* [Exercise description]
Word for word, write out the entries that follow, omitting all pictures.

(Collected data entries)
# # #
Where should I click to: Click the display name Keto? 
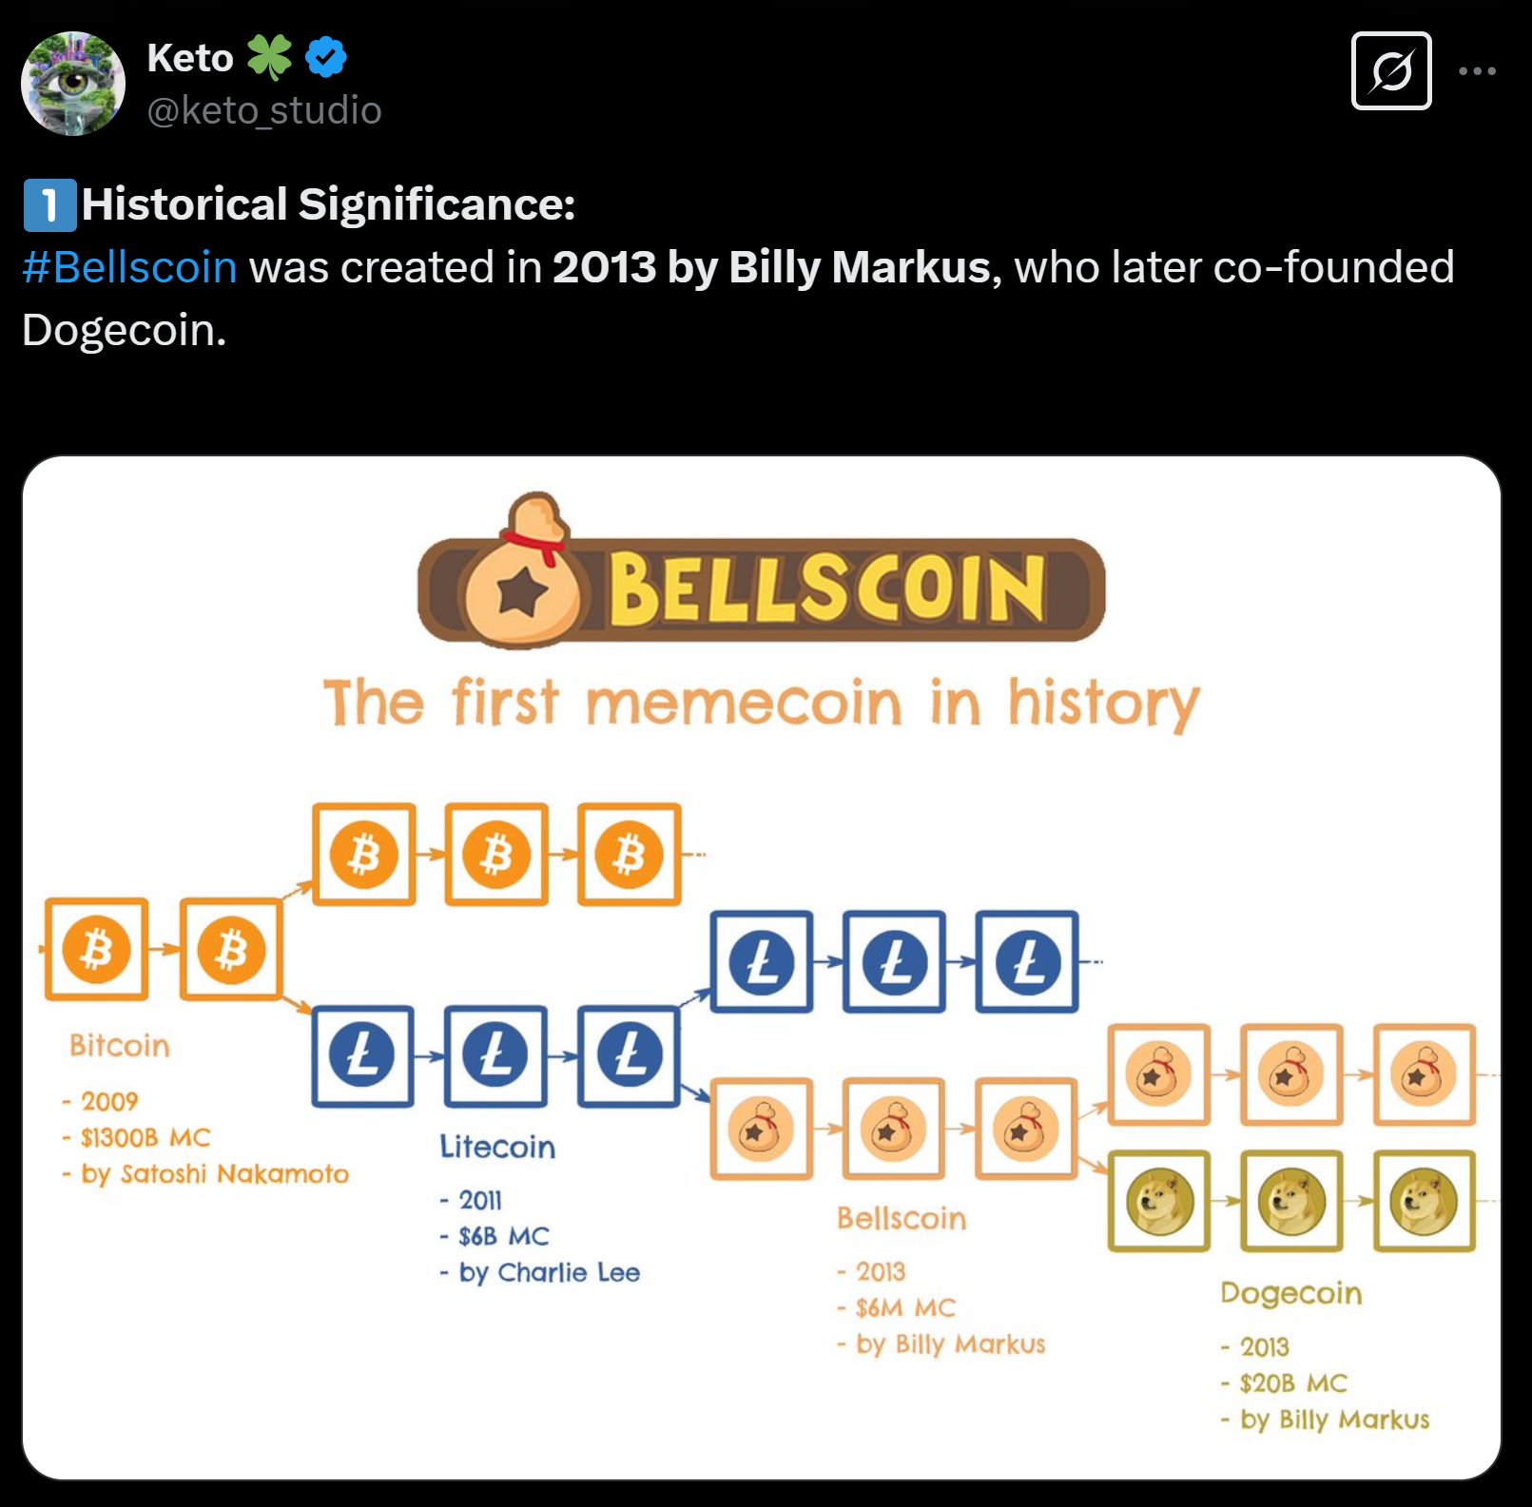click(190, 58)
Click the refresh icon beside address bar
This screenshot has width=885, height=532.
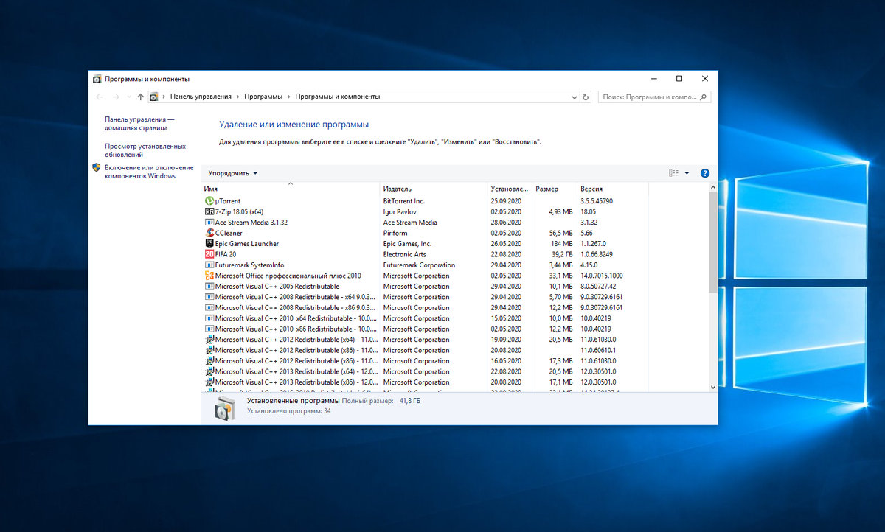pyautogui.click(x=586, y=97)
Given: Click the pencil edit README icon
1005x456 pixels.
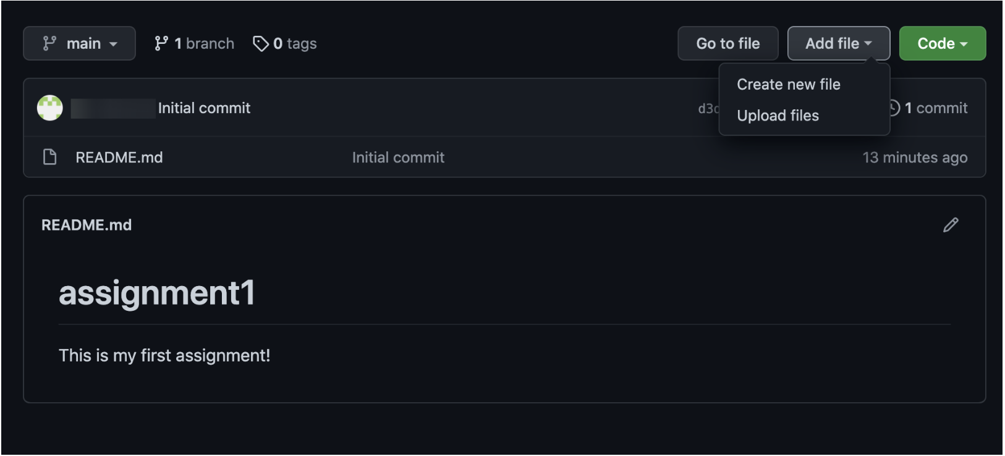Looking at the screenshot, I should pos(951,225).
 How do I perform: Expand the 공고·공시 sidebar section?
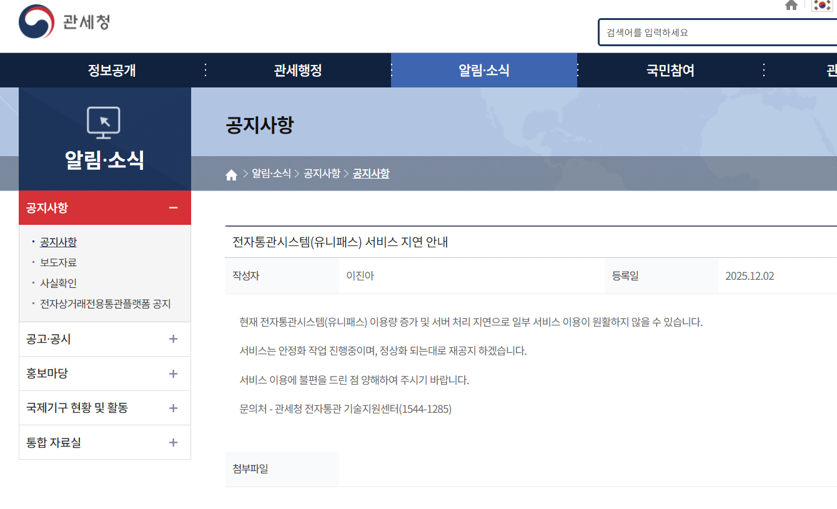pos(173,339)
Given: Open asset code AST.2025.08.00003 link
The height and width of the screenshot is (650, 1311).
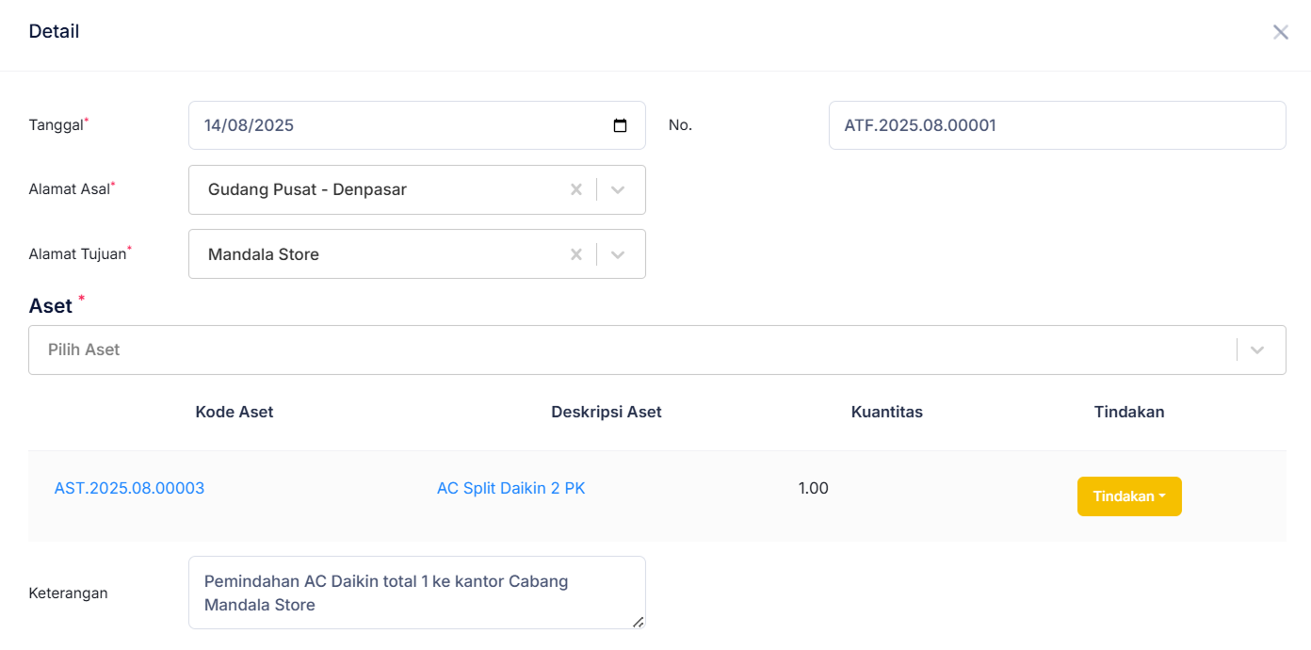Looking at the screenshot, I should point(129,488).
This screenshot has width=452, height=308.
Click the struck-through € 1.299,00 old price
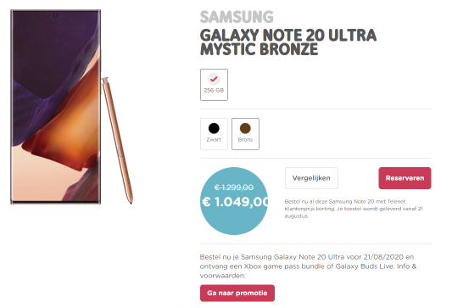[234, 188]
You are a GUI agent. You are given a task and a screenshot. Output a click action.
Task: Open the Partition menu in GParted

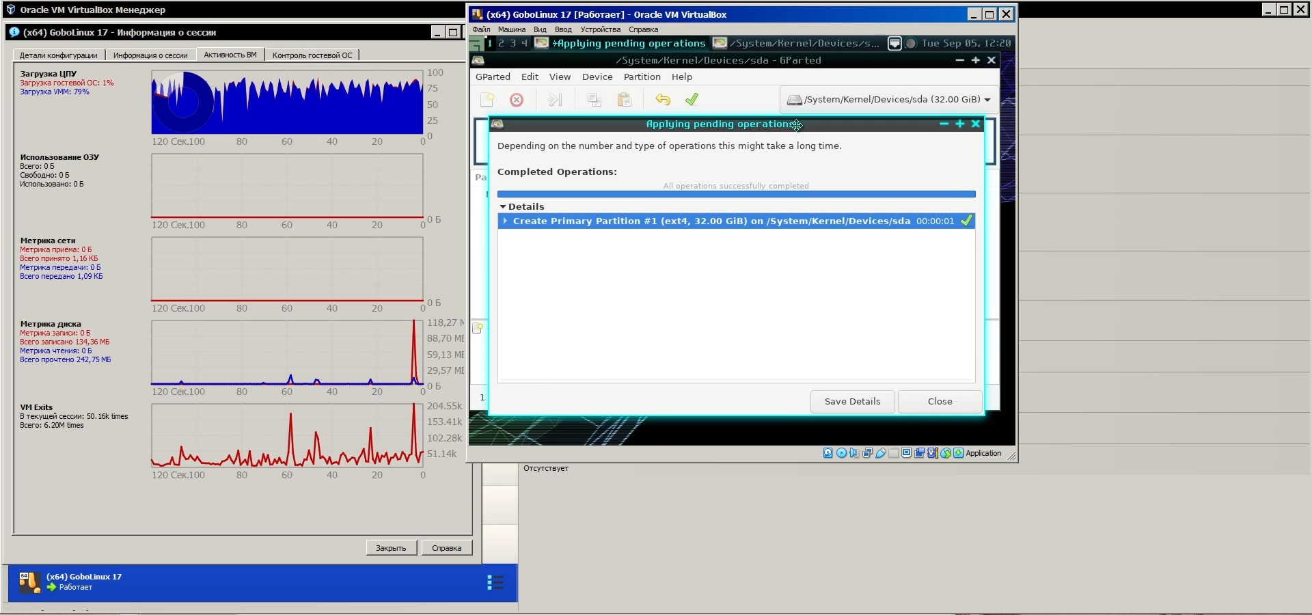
# # #
* [Response below]
Where should I click to: Click the display name Keto? 
click(190, 58)
Click the refresh icon beside address bar
This screenshot has width=885, height=532.
pyautogui.click(x=586, y=97)
Given: Click the pencil edit README icon
1005x456 pixels.
Looking at the screenshot, I should pos(951,225).
 How do I perform: Expand the 공고·공시 sidebar section?
pos(173,339)
Given: Open asset code AST.2025.08.00003 link
The height and width of the screenshot is (650, 1311).
Looking at the screenshot, I should point(129,488).
This screenshot has width=452, height=308.
Click the struck-through € 1.299,00 old price
[234, 188]
You are a GUI agent. You are given a task and a screenshot. Output a click action.
Task: Open the Partition menu in GParted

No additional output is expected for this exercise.